Context
- The Andaman and Nicobar Islands, celebrated as one of the planet’s major biodiversity hotspots, occupy a crucial ecological position as carbon reservoirs and climate regulators.
- Yet, these fragile ecosystems now face severe threats from development policies largely influenced by mainland India’s economic agenda.
- The Government of India’s multi-crore mega-plan for Great Nicobar Island, encompassing a power plant, transshipment port, township, and airport, poses an imminent danger to approximately 13,000 hectares of pristine forest.
Ecological Significance and Developmental Disruption
- The Andaman and Nicobar Islands represent a rare ecological sanctuary, hosting unique biodiversity and playing a vital role in regulating the global climate.
- However, their development trajectory has historically been dictated by mainland India, which often overlooks the islands’ delicate environmental balance.
- The proposed Great Nicobar project epitomises this dissonance: while aimed at boosting infrastructure and economic output, it threatens to destabilise ecosystems that sustain both human and non-human life.
- Such developmental ambitions mirror a larger global trend where short-term economic gains often override long-term ecological sustainability, turning once-thriving ecosystems into collateral damage in the race for progress.
The Niyamgiri Precedent: Legal Recognition of Indigenous Rights
- A powerful legal analogy to the Great Nicobar issue can be found in the 2013 Niyamgiri Hills judgment (Orissa Mining Corporation Ltd. vs Ministry of Environment & Forest and Ors.).
- In this landmark case, the Supreme Court of India upheld the rights of the Dongoria Kondh tribe to protect their sacred land from bauxite mining, recognising the competence of the gram sabha to safeguard cultural identity, traditions, and community resources.
- The Court’s decision underscored the principle that environmental justice must include the voices of local and indigenous populations most affected by ecological degradation.
- In the case of Great Nicobar, serious concerns have emerged regarding the violation of this very principle.
- Reports suggest that the Andaman and Nicobar Islands Administration falsely represented to the Centre that the forest rights of the Nicobarese tribes had been settled, without allowing the Tribal Council to certify such settlement as required under the Forest Rights Act, 2006.
Beyond Anthropocentrism: The Emergence of ‘Rights of Nature’

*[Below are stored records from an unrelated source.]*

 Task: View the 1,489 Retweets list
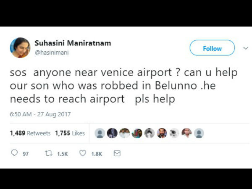pyautogui.click(x=30, y=133)

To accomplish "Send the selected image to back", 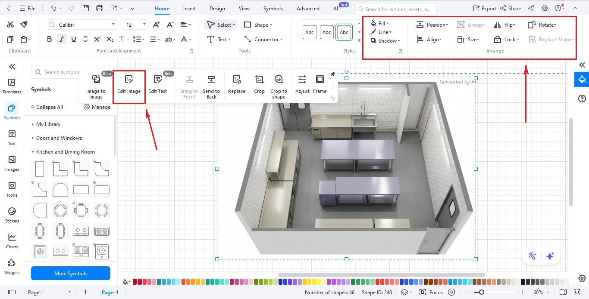I will click(211, 85).
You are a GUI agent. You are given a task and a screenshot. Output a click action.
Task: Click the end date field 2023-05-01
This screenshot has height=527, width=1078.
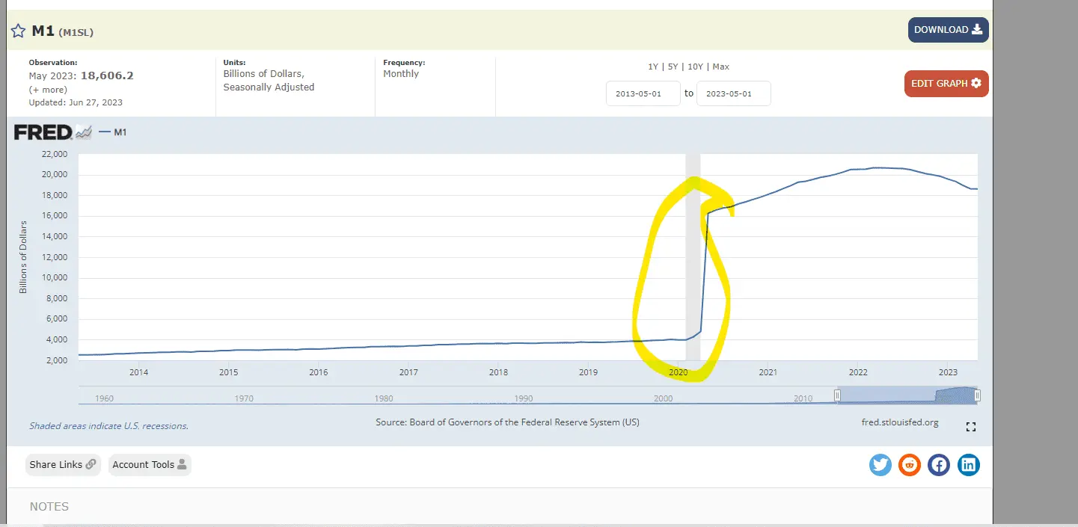point(733,94)
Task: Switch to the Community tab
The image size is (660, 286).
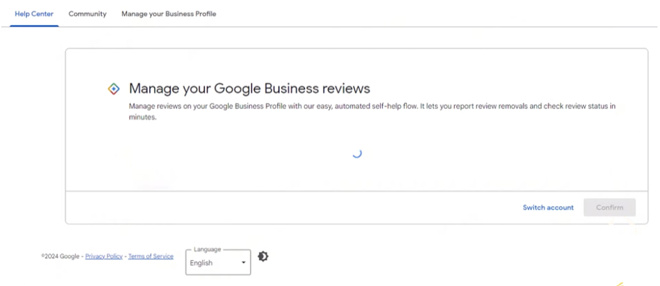Action: 87,14
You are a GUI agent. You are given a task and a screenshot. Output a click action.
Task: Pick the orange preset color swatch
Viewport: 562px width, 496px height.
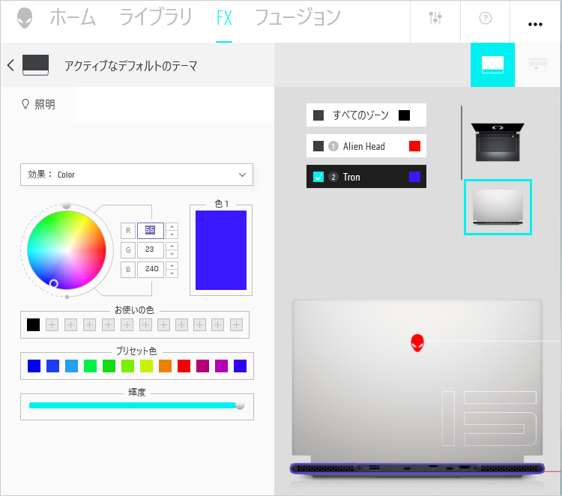click(165, 366)
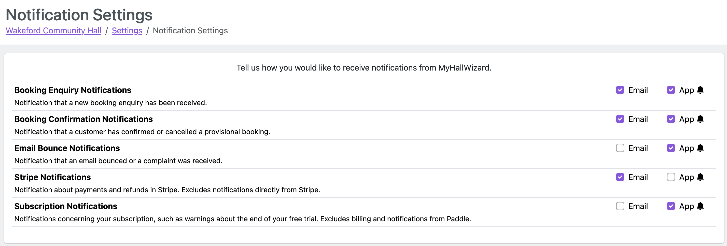Uncheck Email for Booking Confirmation Notifications
The width and height of the screenshot is (727, 246).
pos(620,119)
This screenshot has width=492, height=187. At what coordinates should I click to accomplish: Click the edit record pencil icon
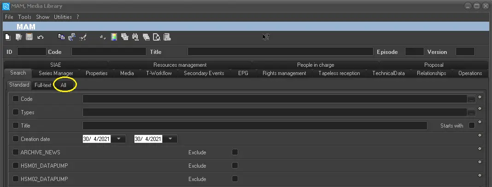coord(18,37)
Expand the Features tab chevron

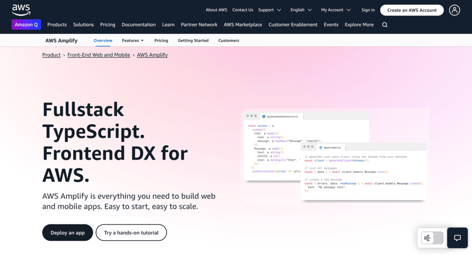142,40
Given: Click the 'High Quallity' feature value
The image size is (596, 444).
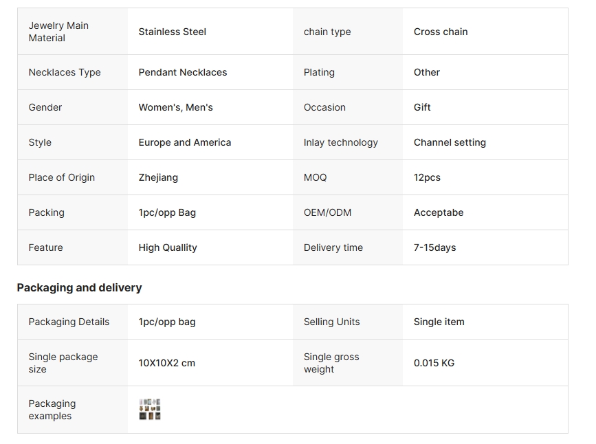Looking at the screenshot, I should click(x=168, y=247).
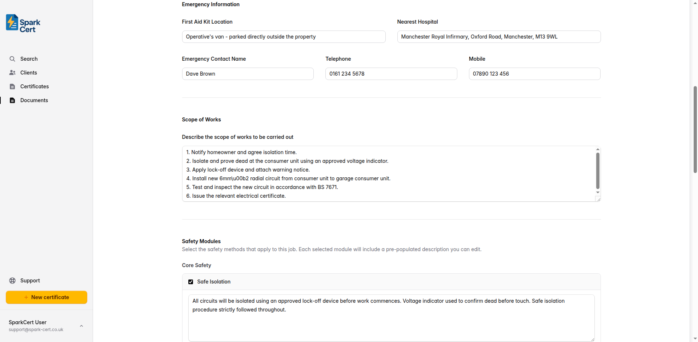Screen dimensions: 698x342
Task: Click the Documents file icon
Action: (12, 100)
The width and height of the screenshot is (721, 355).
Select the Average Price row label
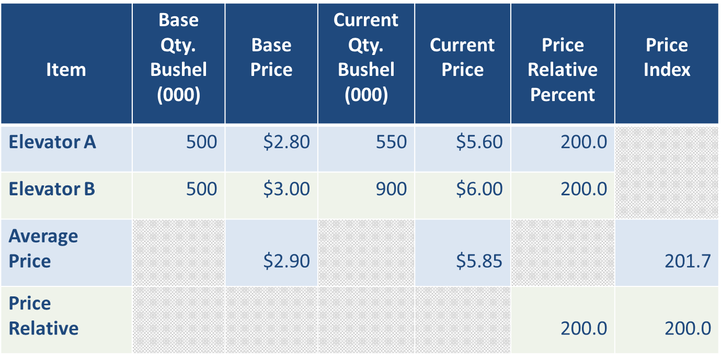[x=43, y=248]
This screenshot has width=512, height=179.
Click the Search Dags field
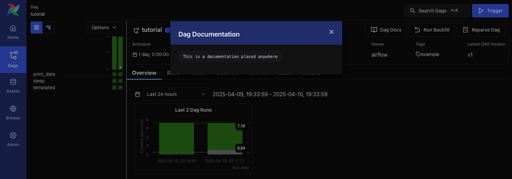pyautogui.click(x=437, y=11)
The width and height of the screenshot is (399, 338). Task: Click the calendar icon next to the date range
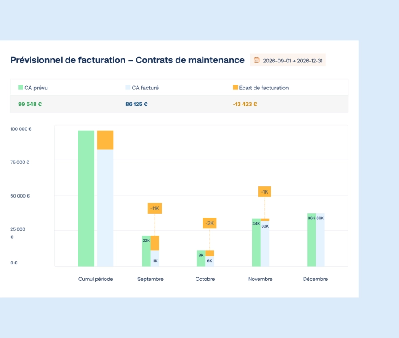pyautogui.click(x=256, y=59)
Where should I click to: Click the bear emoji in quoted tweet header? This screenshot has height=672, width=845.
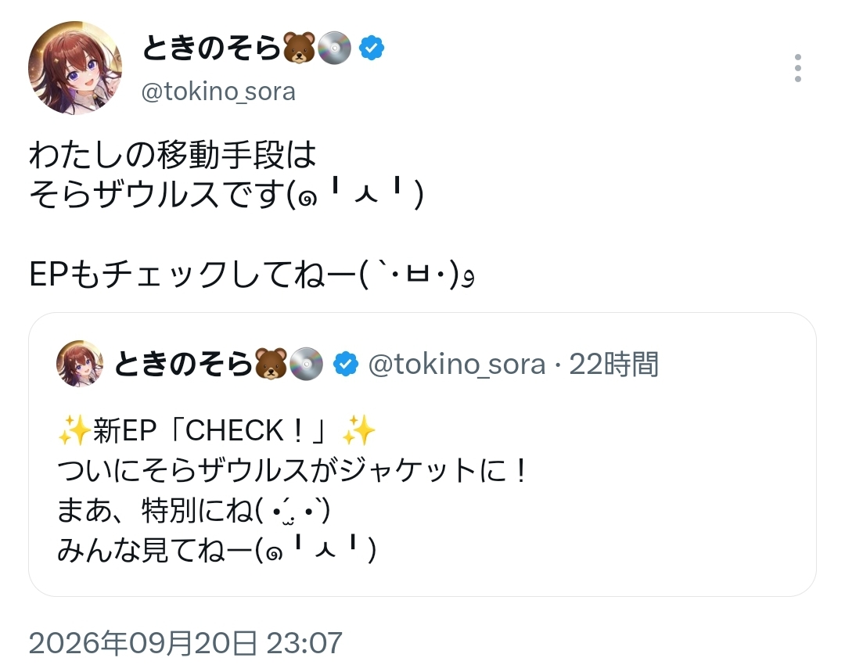[x=271, y=364]
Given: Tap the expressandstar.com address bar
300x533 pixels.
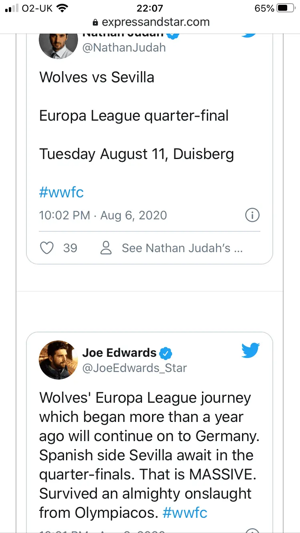Looking at the screenshot, I should (150, 22).
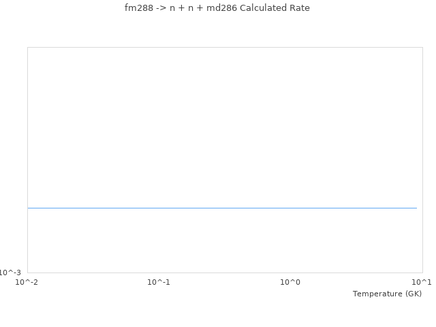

- The repeated failure of environmental laws to prevent ecological damage has prompted several nations to adopt an alternative jurisprudential approach, earth jurisprudence or rights of nature.

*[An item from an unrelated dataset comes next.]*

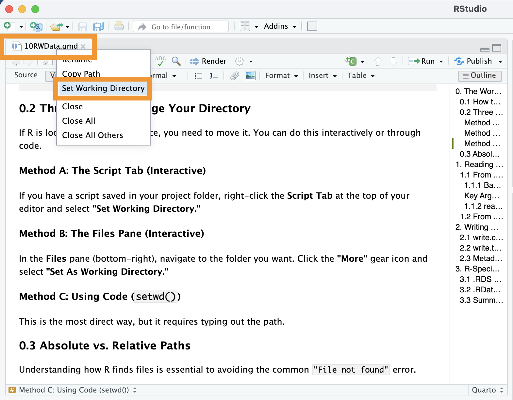Switch to Source editor mode
This screenshot has height=400, width=513.
click(x=26, y=75)
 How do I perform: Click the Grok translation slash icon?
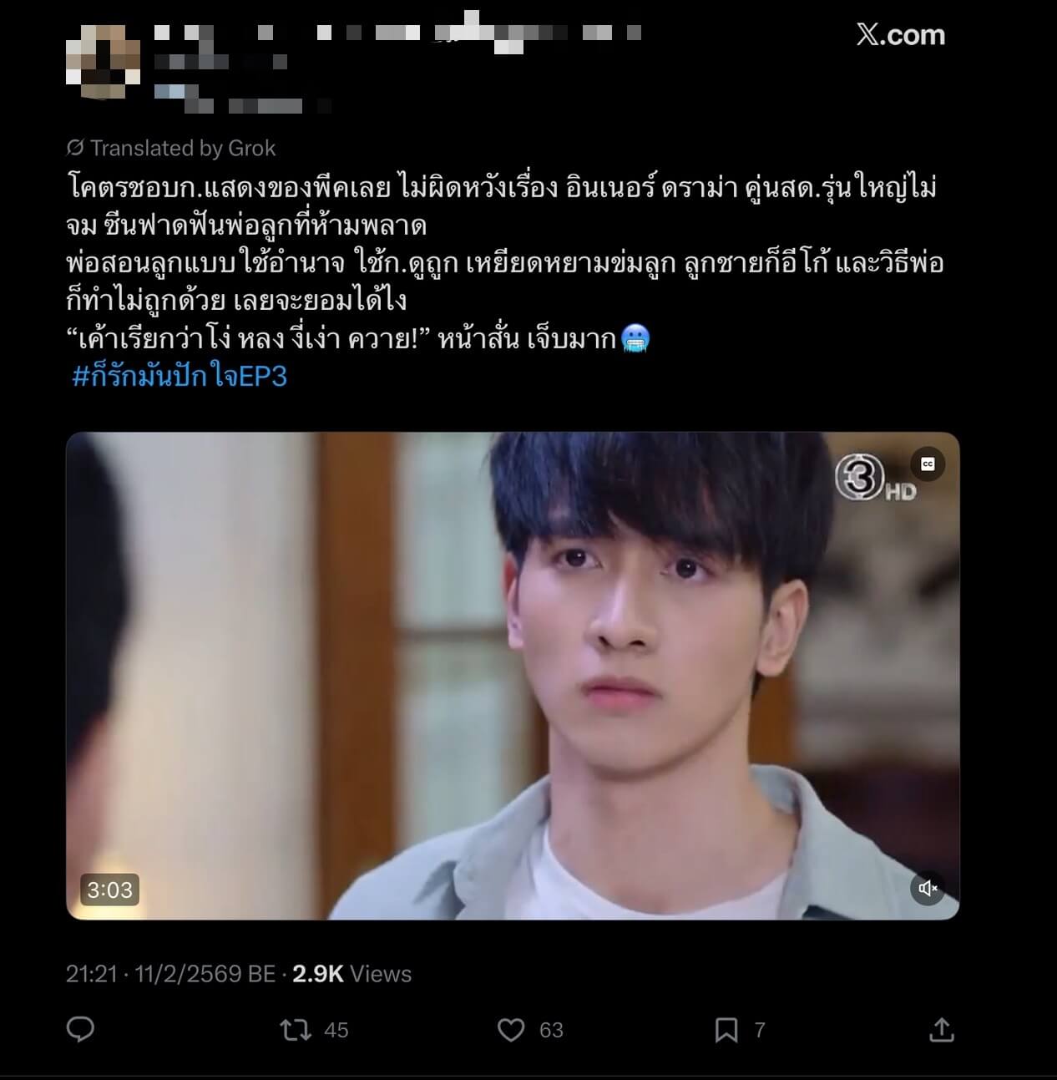75,148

- This philosophy, embraced by countries such as Bolivia, Ecuador, Colombia, and New Zealand, redefines nature not as a resource to be exploited but as a rights-bearing entity deserving of legal recognition and protection.
- The intellectual roots of this movement trace back to Christopher Stone’s seminal 1972 article, Should Trees Have Standing?
- Stone argued that environmental protection laws were inherently anthropocentric, offering remedies only for human harm rather than for the degradation of nature itself.
Indian Legal Experiments and the Challenge of Guardianship
- India’s flirtation with the rights of nature framework emerged in 2017 when the Uttarakhand High Court declared the Ganga and Yamuna rivers and their glaciers as legal persons.
- Although the Supreme Court later stayed this judgment, it signalled a growing willingness to explore innovative legal mechanisms for ecological protection.
- The concept of appointing guardians to represent natural entities, humans legally obligated to act on behalf of ecosystems, offers a promising avenue for translating philosophical recognition into practical enforcement.
- However, such recognition also raises complex legal questions. Can natural entities, like human persons, bear responsibilities or engage in legal transactions?
Lessons from Colombia: The Atrato River and Biocultural Rights
- Colombia’s Atrato River case (2016) offers valuable guidance for integrating indigenous and ecological rights.
- The Colombian Constitutional Court recognised the river as a legal subject and introduced the concept of biocultural rights, acknowledging the intertwined existence of local communities and their natural environment.
- This judgment mandated the formation of a commission of guardians, including representatives from affected indigenous groups, to oversee the river’s protection.
- Such a model could be transformative for India’s island ecosystems.
- By recognising the biocultural connection between Nicobarese tribes and their forested lands, India could design a legal framework that simultaneously protects cultural survival and environmental integrity.
Conclusion
- The Great Nicobar project encapsulates the persistent clash between economic expansion and ecological preservation.
- As history and jurisprudence demonstrate, sustainable development cannot emerge from policies that silence indigenous communities or commodify ecosystems.
- The lessons from the Niyamgiri Hills, the rights of nature movement, and the Atrato River case collectively point toward a more inclusive and ecocentric legal philosophy, one that transcends the limitations of human-centred law.
- The survival of Great Nicobar’s forests, and indeed the planet’s ecological future, depends not merely on conserving biodiversity but on reimagining our relationship with the natural world, one founded on respect, responsibility, and recognition of nature as a living legal subject.